Partiamo dalle condanne, che sono quindici: Giovanni Alberti, Giuseppe Alberti, Domenico De Luca, 2 anni di reclusione ciascuno (pena sospesa); Salvatore Amato, un anno e 6 mesi (pena sospesa); Letterio Caronella e Santino Pagano, 2 anni e 6 mesi ciascuno; Antonio Frasson, un anno e 6 mesi (pena sospesa); Felice Giunta e Roberto Giunta, 2 anni e 6 mesi ciascuno; Daniele Mancuso, 9 anni e 10 mesi; Giuseppe Mancuso, 8 anni e 8 mesi; Antonino Mangraviti e Massimo Mangraviti, 2 anni ciascuno; Giacomo Mangraviti detto “Claudio”, 2 anni; Giuseppe Puliafito, 4 anni e 4 mesi di reclusione più 80mila euro di multa.

Dal punto di vista delle società coinvolte, poi, i giudici hanno ritenuto responsabile la “Sofia.it società cooperativa sociale onlus”, la ditta dei Mancuso, dell’illecito amministrativo contestato, applicando per i vari capi d’imputazione: la sanzione amministrativa di 400 quote da 300 euro ciascuna, la sanzione amministrativa di 600 quote da 900 euro ciascuna, la sanzione di 450 quote da 950 euro ciascuna, e infine la sanzione di 200 quote da 300 euro ciascuna. Sempre alla stessa società è stata applicata l’interdizione dall’esercizio delle attività per sei mesi, oltre alla confisca del patrimonio sociale e delle quote aziendali.

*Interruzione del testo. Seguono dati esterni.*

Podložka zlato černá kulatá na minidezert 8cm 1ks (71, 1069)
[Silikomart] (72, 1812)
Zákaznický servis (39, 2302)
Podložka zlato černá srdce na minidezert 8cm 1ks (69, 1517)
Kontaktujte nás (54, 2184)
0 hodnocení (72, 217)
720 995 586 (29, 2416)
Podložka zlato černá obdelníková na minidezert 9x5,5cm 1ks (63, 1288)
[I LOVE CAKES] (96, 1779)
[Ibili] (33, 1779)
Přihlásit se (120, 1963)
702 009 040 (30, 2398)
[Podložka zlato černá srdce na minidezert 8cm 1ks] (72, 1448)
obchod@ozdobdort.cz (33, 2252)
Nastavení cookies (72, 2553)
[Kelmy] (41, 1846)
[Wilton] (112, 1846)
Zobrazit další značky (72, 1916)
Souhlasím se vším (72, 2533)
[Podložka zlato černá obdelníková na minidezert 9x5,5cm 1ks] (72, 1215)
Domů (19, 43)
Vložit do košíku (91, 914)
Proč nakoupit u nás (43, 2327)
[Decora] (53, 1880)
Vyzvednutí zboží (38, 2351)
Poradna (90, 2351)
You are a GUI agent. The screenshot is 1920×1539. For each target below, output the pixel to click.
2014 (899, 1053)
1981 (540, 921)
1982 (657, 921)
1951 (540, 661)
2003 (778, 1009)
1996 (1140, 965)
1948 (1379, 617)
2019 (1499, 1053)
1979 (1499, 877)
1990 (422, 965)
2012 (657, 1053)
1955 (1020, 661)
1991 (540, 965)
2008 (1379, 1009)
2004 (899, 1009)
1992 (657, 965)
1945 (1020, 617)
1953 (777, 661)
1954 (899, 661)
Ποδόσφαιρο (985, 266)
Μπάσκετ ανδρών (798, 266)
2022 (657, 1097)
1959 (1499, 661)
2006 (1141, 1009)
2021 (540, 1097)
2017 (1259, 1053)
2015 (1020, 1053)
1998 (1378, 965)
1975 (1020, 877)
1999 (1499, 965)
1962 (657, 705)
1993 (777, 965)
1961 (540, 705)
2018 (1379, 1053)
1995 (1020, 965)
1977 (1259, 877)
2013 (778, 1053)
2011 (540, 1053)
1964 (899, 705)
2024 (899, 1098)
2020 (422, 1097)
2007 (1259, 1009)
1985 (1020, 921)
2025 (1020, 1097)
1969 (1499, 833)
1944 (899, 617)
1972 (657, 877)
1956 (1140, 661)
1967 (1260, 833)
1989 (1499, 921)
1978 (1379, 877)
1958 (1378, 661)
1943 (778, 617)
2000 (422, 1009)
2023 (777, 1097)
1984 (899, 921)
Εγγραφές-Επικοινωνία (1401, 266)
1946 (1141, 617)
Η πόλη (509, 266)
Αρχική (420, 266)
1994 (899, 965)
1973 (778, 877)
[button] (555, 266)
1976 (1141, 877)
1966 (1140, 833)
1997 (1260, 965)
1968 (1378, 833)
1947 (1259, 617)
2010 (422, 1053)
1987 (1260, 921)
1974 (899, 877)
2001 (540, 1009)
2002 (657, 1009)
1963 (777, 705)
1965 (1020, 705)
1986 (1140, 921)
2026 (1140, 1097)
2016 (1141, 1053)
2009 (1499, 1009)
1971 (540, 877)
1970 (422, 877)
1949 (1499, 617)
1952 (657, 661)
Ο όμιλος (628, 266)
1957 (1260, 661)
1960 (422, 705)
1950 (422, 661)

L’unica assoluzione nel merito si è registrata per Giuseppe Mangano, il titolare della “Co.m.mam. srl”, con la formula “per non aver commesso il fatto”; anche per la sua società i giudici hanno dichiarato per l’illecito contestato al capo 20 che «l’illecito amministrativo non sussiste».

In sentenza, ma sarà sicuramente un refuso tecnico, mancano poi le decisioni finali per Giuseppe Iudicone (a suo carico c’è solo la restituzione del furgone sequestrato) e Mario Lombardo, per i quali l’accusa aveva chiesto l’estinzione del reato per intervenuta prescrizione.
Vediamo il quadro delle 9 prescrizioni. I giudici hanno preliminarmente riqualificato il reato originario del conferimento illecito dei rifiuti, anche in relazione alla quantità - semplifichiamo -, in un illecito con la sanzione dell’ammenda previsto dal Codice dell’Ambiente, che ha un termine di prescrizione, cioè di “scadenza” perché sia contestato dall’accusa, più limitato. E in base a questo ragionamento è stato dichiarato il “non doversi procedere” per la prescrizione del reato, considerato nell’ipotesi meno grave di quello contestato inizialmente, per: Amedeo Branca, Anna Rosaria Siracusano, Giuseppe Lupò, Rosario De Domenico, Giovanni Denaro, Barbara Urso, Filippo Vinciullo, Vincenzo Vinciullo, Antonino Triscari (anche i due Mancuso e Puliafito hanno registrato delle dichiarazioni di prescrizione).

Altri aspetti della sentenza. Per Puliafito decisa l’interdizione temporanea dai pubblici uffici per cinque anni, per i due Mancuso è perpetua. I giudici hanno poi ordinato, aspetto molto importante, in sentenza «... il recupero e, ove tecnicamente possibile, il ripristino dello stato dei luoghi, ponendone l’esecuzione a carico dei suddetti imputati». A questo proposito è stata disposta «... la confisca dell’area sulla quale è realizzata la discarica di proprietà dell’autore del reato e la restituzione, in esito alla bonifica, delle ulteriori aree agli aventi diritto». Tutti gli imputati condannati dovranno poi risarcire le parti civili: Legambiente Sicilia, Codici Ambiente, Codici Onlus, Codici Sicilia, e due privati, Angelo Ciccolo e Domenico Lembo.